━━ DATASET EXCERPTS ━━

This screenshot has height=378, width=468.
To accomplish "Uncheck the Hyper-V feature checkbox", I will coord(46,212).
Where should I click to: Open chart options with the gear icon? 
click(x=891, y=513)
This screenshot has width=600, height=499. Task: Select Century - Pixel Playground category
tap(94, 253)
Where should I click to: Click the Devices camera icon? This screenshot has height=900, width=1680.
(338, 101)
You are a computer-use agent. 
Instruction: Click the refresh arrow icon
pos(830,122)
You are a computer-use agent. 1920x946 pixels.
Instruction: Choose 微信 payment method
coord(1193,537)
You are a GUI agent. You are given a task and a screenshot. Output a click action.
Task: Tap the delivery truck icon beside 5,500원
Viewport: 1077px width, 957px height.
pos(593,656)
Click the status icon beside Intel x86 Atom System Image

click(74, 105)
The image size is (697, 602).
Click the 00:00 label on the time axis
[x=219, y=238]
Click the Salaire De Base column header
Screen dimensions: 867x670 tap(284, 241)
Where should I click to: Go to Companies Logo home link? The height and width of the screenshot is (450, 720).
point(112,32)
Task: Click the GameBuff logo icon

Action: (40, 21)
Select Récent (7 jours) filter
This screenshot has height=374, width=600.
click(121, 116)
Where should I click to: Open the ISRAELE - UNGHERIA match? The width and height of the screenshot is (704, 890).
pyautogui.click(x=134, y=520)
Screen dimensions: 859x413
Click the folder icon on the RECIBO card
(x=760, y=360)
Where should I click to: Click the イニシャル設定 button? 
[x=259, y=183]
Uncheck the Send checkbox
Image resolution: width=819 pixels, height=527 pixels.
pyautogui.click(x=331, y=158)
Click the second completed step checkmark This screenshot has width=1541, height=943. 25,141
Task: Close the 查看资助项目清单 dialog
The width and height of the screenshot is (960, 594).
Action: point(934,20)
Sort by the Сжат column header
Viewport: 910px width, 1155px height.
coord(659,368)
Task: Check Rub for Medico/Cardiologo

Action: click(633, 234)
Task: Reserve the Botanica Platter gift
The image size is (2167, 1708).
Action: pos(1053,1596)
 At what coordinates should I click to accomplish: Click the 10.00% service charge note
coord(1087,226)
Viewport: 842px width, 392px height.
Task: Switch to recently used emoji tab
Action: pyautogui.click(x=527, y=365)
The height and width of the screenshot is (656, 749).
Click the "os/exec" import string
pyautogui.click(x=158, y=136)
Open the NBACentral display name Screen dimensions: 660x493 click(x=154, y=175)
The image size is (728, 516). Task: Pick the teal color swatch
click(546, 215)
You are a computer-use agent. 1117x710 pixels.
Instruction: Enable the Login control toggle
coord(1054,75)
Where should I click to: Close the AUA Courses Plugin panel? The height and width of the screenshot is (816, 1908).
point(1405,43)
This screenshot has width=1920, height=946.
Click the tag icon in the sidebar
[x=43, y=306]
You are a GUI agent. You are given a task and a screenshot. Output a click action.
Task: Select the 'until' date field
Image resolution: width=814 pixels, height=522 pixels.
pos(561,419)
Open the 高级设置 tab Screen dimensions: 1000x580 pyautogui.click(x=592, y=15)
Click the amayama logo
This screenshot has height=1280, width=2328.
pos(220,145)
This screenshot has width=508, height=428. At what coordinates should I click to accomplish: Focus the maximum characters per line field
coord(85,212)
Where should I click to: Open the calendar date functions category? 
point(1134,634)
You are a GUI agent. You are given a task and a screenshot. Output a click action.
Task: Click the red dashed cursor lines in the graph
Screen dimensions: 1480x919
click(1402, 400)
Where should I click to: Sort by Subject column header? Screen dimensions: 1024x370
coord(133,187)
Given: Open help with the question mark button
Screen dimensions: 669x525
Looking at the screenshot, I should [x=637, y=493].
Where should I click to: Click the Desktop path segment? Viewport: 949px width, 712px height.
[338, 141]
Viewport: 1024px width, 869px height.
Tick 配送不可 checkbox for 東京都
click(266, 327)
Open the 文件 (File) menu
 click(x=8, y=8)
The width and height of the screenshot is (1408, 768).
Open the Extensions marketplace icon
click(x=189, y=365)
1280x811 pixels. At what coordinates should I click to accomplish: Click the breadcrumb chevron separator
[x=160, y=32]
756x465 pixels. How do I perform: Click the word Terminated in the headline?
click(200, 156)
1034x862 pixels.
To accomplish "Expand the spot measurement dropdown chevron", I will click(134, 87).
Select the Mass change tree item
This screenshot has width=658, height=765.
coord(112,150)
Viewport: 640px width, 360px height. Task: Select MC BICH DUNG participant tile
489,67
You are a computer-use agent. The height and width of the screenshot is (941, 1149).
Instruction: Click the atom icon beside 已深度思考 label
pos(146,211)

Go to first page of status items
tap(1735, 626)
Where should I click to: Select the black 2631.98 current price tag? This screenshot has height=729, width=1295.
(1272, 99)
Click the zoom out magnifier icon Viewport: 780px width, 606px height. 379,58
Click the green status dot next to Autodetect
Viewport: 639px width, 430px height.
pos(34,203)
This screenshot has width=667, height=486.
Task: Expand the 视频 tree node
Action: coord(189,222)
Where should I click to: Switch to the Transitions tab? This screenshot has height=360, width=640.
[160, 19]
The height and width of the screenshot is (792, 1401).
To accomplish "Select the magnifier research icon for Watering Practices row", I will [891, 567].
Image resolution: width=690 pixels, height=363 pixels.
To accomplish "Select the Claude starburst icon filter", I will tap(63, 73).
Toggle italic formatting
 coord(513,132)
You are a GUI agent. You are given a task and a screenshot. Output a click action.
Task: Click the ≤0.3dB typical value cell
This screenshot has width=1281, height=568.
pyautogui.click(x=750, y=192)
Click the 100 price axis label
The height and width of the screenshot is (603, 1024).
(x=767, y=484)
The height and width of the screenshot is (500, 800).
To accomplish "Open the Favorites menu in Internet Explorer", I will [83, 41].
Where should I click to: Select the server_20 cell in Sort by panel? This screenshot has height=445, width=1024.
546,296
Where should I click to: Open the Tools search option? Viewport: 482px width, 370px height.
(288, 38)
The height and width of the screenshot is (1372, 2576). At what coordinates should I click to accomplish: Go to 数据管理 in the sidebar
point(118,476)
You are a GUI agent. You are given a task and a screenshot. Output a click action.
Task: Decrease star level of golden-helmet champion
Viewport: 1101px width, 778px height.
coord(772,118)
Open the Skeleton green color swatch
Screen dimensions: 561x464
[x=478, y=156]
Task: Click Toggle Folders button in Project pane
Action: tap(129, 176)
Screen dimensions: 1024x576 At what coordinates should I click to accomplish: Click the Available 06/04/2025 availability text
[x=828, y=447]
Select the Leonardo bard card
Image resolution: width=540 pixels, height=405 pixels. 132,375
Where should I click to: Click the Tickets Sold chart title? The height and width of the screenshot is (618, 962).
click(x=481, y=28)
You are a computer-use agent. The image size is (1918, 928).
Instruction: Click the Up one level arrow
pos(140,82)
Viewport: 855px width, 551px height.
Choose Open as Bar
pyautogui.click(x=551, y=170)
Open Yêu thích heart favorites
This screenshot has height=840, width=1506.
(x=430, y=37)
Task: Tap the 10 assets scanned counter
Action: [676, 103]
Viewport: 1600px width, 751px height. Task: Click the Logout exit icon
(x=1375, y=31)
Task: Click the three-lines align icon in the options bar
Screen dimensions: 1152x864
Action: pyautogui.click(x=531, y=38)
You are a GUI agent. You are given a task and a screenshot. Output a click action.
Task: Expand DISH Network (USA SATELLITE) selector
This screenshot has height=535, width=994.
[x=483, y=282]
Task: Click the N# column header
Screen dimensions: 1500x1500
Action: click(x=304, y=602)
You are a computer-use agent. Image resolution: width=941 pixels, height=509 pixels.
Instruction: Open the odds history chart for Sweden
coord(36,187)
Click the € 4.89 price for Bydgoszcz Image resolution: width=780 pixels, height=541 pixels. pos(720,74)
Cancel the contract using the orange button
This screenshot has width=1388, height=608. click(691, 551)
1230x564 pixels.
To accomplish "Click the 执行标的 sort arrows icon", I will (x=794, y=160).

━━━

WHAT YOU WILL DO: Transcribe the lines above between the line holding "Given: Open help" and the line holding "Viewport: 1024px width, 869px height.", inclusive, exactly as they stand and with nothing added.

ANSWER SPACE:
Given: Open help with the question mark button
Screen dimensions: 669x525
Looking at the screenshot, I should [x=637, y=493].
Where should I click to: Click the Desktop path segment? Viewport: 949px width, 712px height.
[338, 141]
Viewport: 1024px width, 869px height.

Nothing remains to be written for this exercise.